───── Data listing ─────

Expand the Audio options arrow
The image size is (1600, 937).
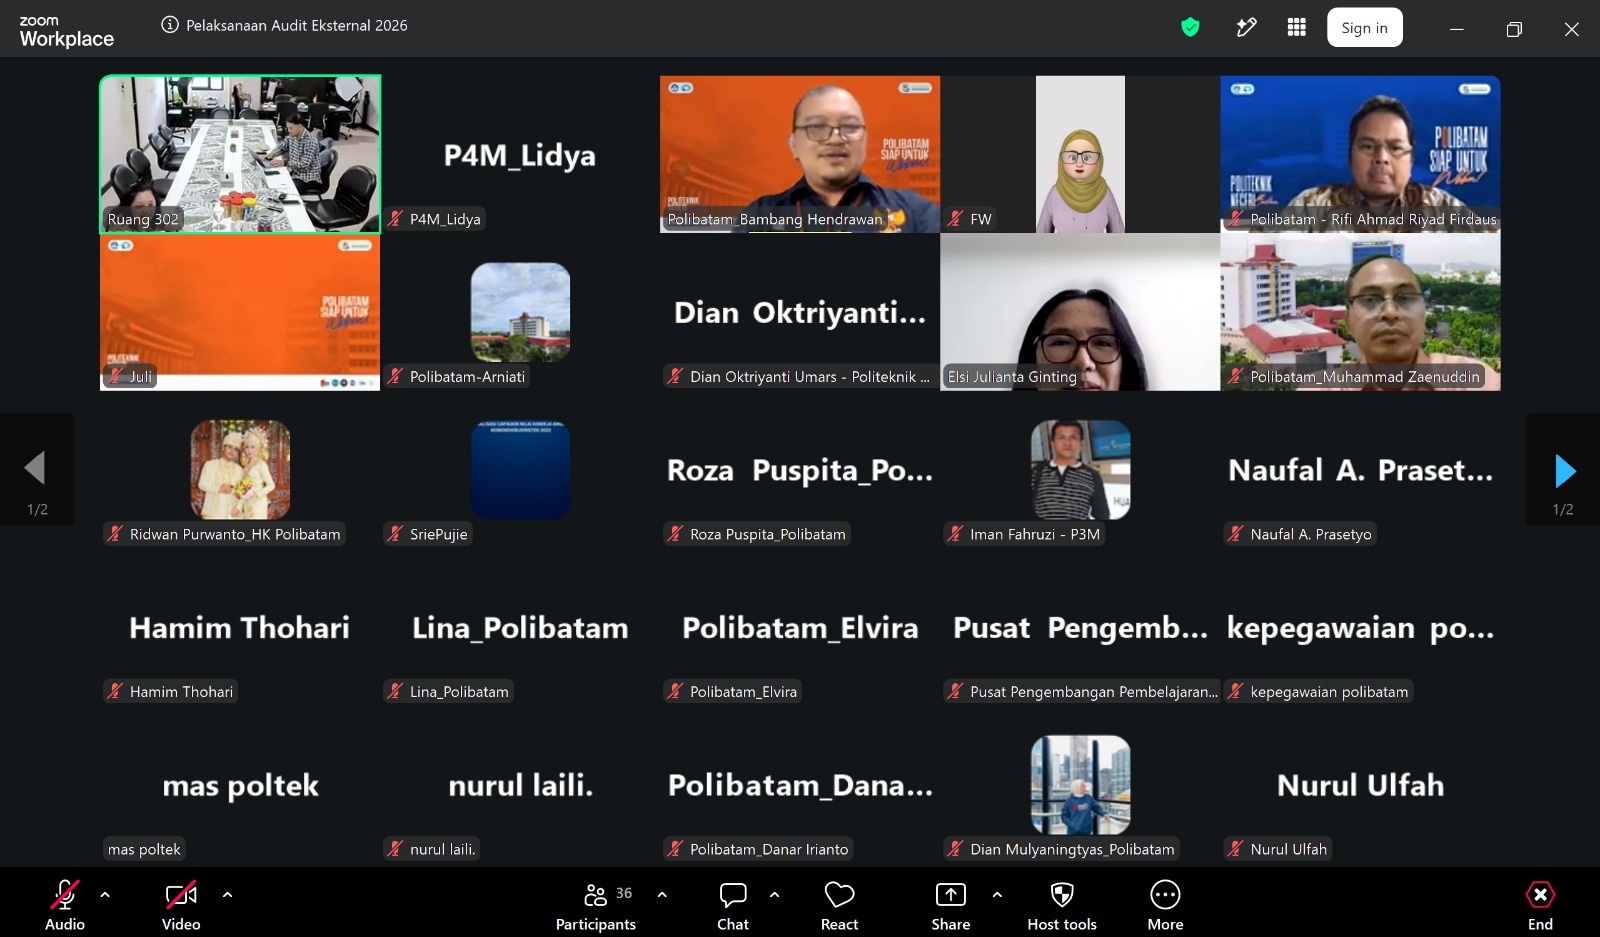(x=105, y=895)
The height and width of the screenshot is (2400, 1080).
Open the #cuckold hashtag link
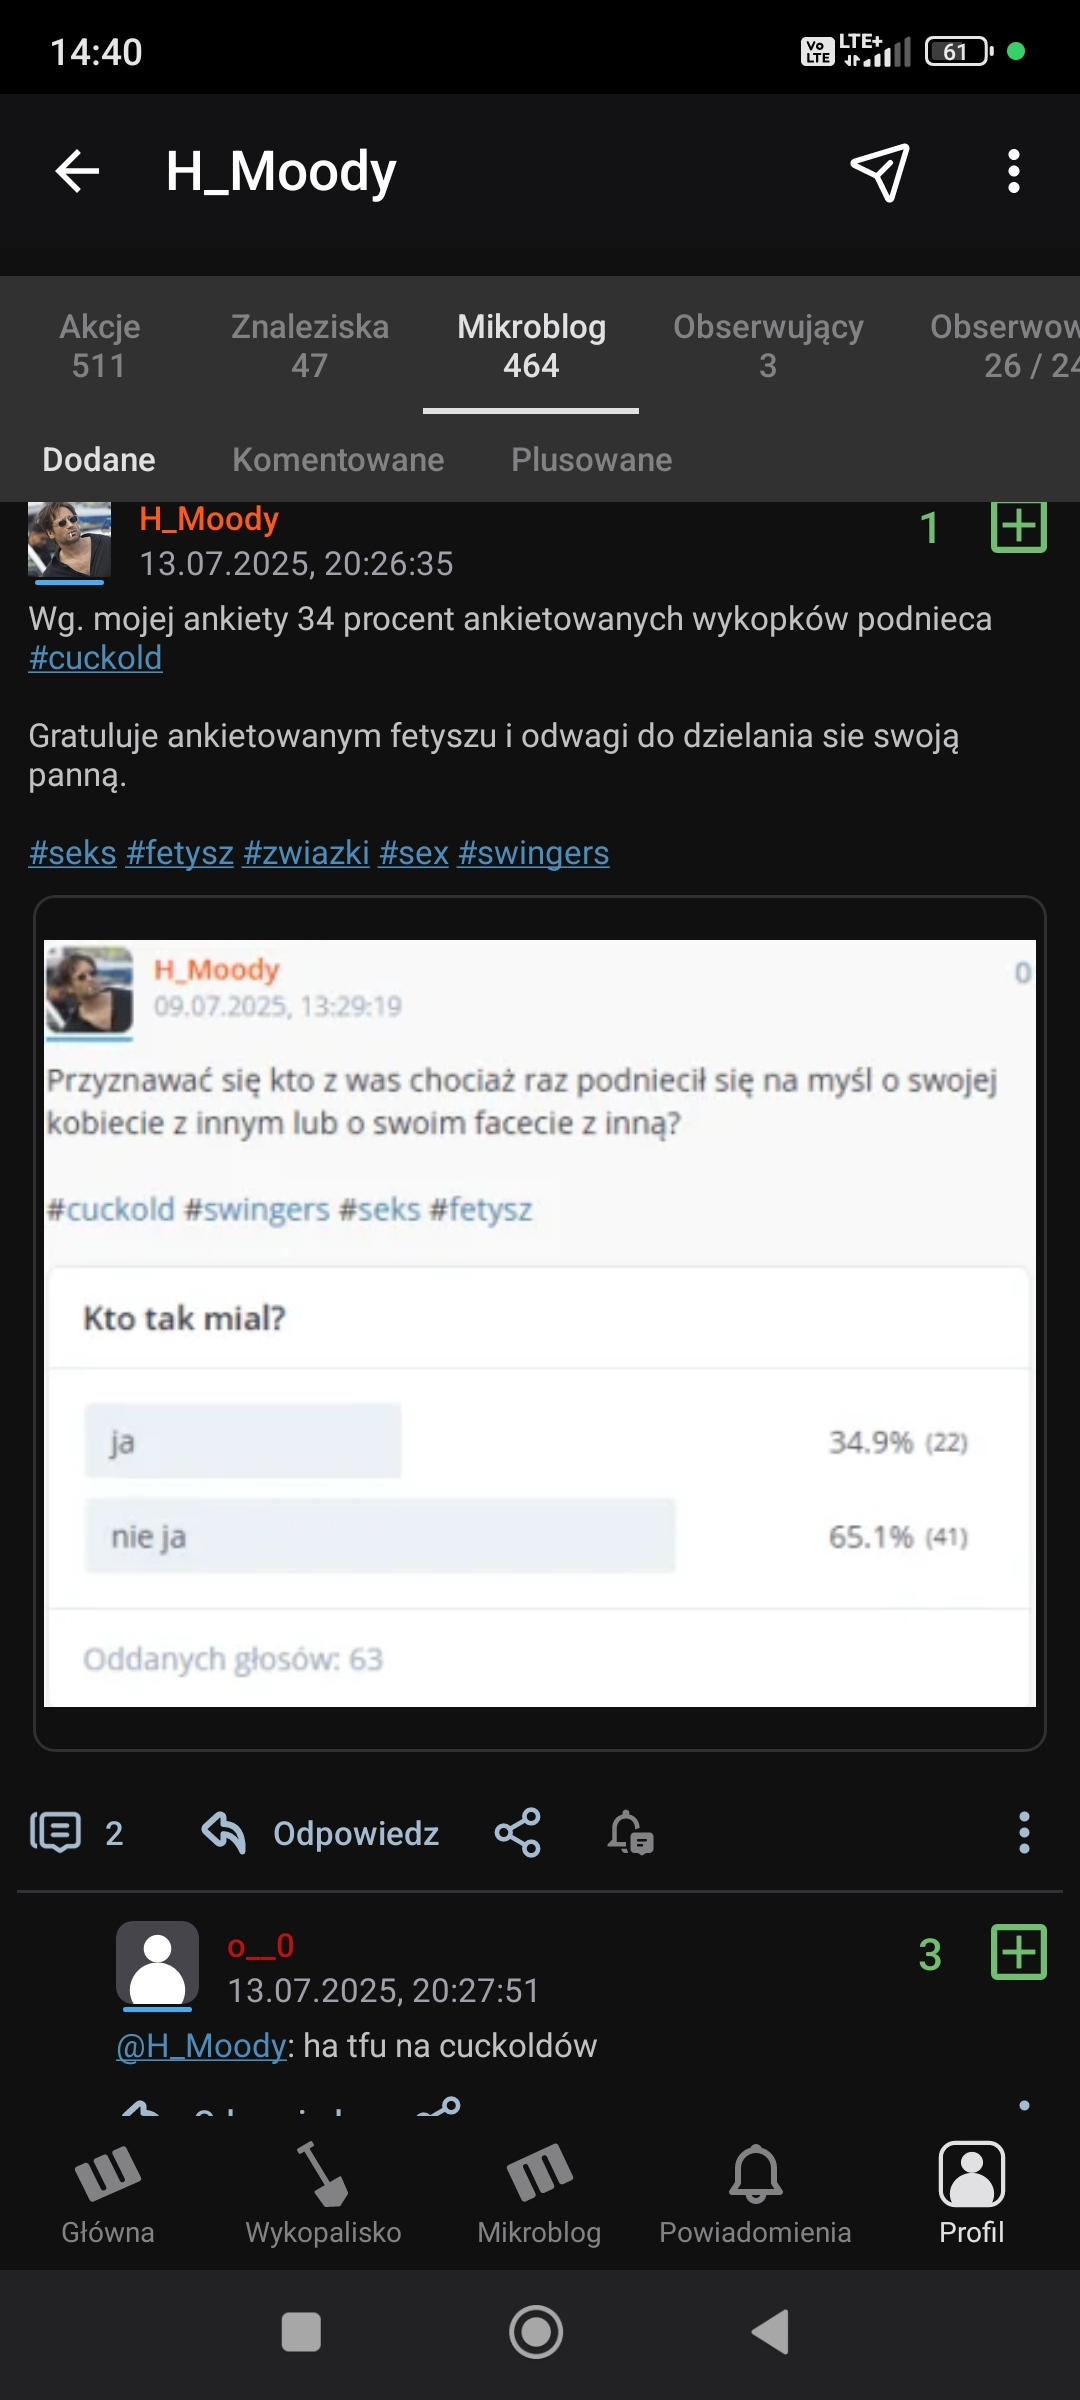(x=95, y=658)
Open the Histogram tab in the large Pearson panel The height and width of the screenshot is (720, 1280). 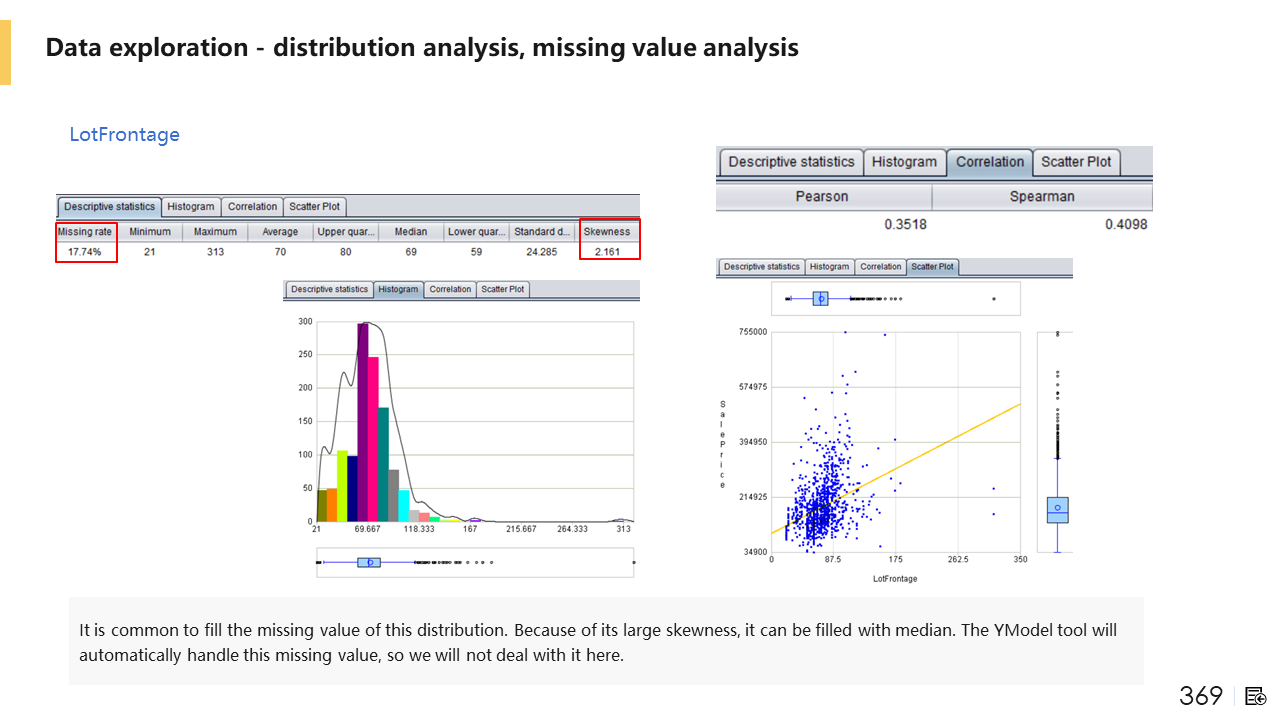pyautogui.click(x=904, y=162)
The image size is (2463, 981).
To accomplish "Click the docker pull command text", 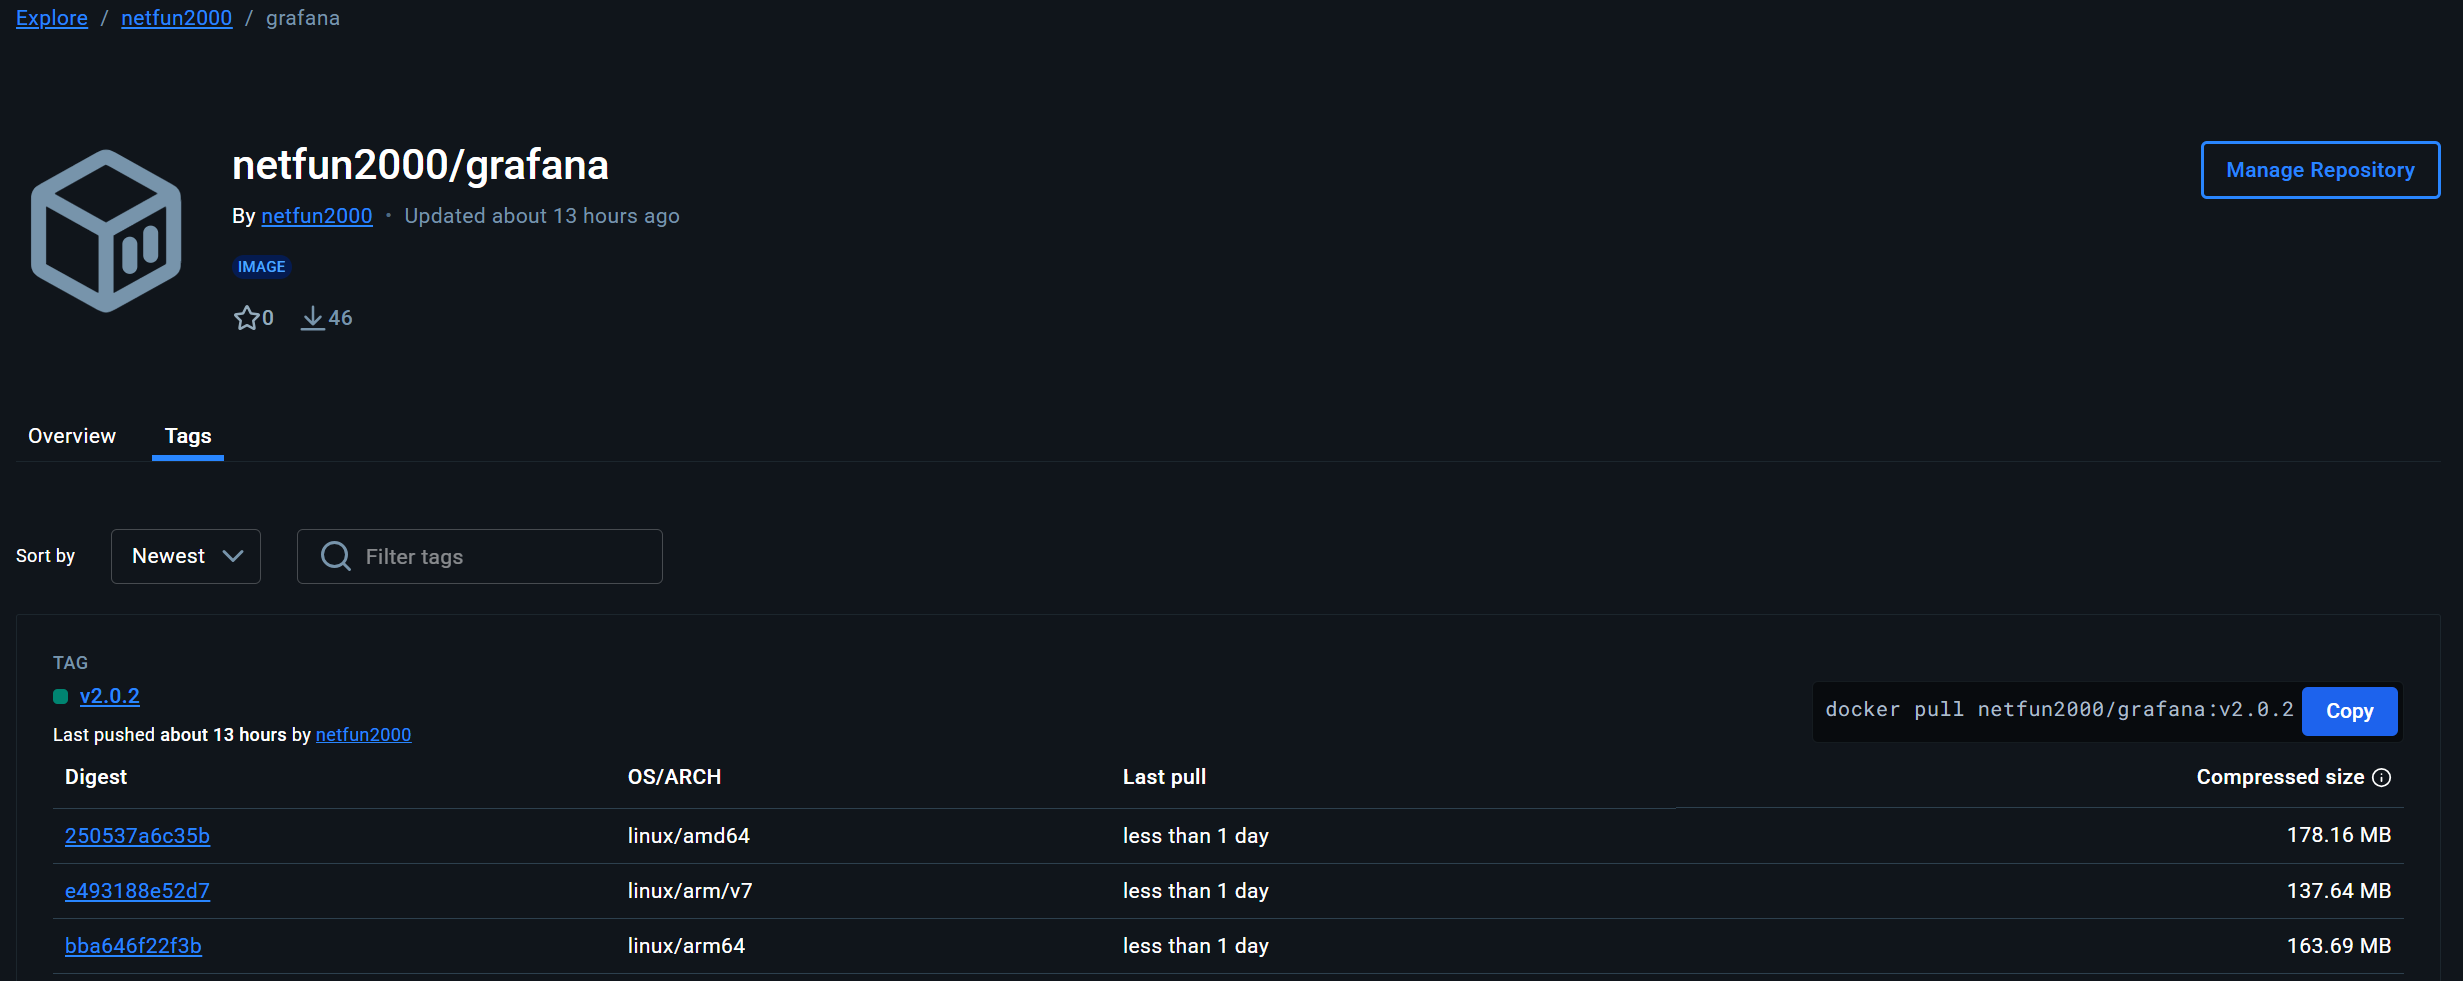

─────

§ Task to complete: Transcribe exactly the lines running from the line with "The image size is (2463, 981)." to the last line of the entries. Pictures stay out of the copy.

§ Solution to this task:
The image size is (2463, 981).
To accomplish "Click the docker pull command text", 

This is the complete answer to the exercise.